Related Work & Insights¶
- vs. Rico / MONDAY / GUI World: Those datasets contain UI screenshots or interaction recordings but were not designed for animation understanding. AniMINT is the first multi-level annotated set specifically focused on animation semantics.
- vs. Mackamul 2025 / Dessart 2011: Those UX studies primarily measure human perception of animation; this work introduces that taxonomy to VLM evaluation, bridging HCI and NLP.
- vs. General VLM agent benchmarks (OSWorld / WebWalker): Those benchmarks test end-to-end task completion. This work tests fine-grained perception of UI elements. They are complementary—if an agent cannot understand animation feedback, end-to-end tasks are likely to fail without a diagnosable cause.
Rating¶
- Novelty: ⭐⭐⭐⭐⭐ First systematic focus on UI animation understanding. New designs from taxonomy to motion blending and MCPC probes fill the evaluation gap between static screenshots and dynamic interactions.

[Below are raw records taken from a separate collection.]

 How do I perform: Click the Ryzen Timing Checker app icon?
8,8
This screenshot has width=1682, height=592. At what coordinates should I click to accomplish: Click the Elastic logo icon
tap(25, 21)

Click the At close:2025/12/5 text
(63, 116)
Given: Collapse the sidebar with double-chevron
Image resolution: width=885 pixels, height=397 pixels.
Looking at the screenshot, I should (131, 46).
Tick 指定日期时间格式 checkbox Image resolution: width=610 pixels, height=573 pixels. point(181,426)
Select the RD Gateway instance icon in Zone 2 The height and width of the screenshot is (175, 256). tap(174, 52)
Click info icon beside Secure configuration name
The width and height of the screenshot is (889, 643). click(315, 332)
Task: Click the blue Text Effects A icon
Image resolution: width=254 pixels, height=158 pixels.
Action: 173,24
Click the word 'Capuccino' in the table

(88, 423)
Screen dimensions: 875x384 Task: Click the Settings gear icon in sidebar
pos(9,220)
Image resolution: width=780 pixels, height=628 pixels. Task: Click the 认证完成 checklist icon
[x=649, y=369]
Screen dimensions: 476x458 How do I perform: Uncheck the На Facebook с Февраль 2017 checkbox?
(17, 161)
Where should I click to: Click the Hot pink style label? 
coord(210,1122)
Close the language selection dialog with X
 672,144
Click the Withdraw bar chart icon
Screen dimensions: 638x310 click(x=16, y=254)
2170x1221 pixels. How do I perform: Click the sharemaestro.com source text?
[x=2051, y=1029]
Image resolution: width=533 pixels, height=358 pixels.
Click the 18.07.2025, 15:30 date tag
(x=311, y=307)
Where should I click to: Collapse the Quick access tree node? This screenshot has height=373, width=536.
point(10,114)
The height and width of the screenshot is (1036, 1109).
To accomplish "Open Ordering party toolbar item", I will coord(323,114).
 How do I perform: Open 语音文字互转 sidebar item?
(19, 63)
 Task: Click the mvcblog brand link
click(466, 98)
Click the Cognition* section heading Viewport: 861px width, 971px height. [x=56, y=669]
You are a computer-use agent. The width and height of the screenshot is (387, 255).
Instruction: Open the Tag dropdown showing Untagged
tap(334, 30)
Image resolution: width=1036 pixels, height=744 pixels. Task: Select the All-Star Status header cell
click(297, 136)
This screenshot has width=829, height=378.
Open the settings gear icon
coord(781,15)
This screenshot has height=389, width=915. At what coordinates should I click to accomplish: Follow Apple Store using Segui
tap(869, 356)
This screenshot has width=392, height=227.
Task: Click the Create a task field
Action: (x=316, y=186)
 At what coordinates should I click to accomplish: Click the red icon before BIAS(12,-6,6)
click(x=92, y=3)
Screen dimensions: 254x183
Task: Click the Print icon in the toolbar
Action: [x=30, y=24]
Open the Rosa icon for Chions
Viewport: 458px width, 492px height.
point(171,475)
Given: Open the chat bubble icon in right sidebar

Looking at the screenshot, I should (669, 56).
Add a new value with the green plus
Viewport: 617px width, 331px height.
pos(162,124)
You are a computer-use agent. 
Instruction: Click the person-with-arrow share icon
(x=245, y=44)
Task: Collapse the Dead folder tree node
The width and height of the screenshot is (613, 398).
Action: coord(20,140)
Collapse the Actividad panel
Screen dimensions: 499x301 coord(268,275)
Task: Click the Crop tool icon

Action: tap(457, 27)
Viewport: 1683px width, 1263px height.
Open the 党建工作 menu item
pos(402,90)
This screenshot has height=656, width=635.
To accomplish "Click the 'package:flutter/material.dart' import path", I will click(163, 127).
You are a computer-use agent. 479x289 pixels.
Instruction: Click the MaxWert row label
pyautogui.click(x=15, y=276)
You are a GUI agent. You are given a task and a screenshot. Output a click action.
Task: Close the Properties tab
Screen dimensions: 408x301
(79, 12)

- Experimental Thoroughness: ⭐⭐⭐⭐ Evaluates 9 SOTA VLMs across 3 RQs + MCPC ablation with 8 cue combinations. Detailed quantitative analysis of failure modes (e.g., Mann-Whitney tests for ROI).
- Writing Quality: ⭐⭐⭐⭐⭐ Uses vivid examples throughout (McDonald's logo, password shake, Android swipe guidance) to make abstract failure modes intuitive. The 3-RQ structure is exceptionally clear.
- Value: ⭐⭐⭐⭐⭐ Directly addresses a major blind spot for the UI agent era. The resource of 3,000 human interpretations and dual-perspective annotations is rare and will drive research in dynamic UI agents, accessibility, and animation generation.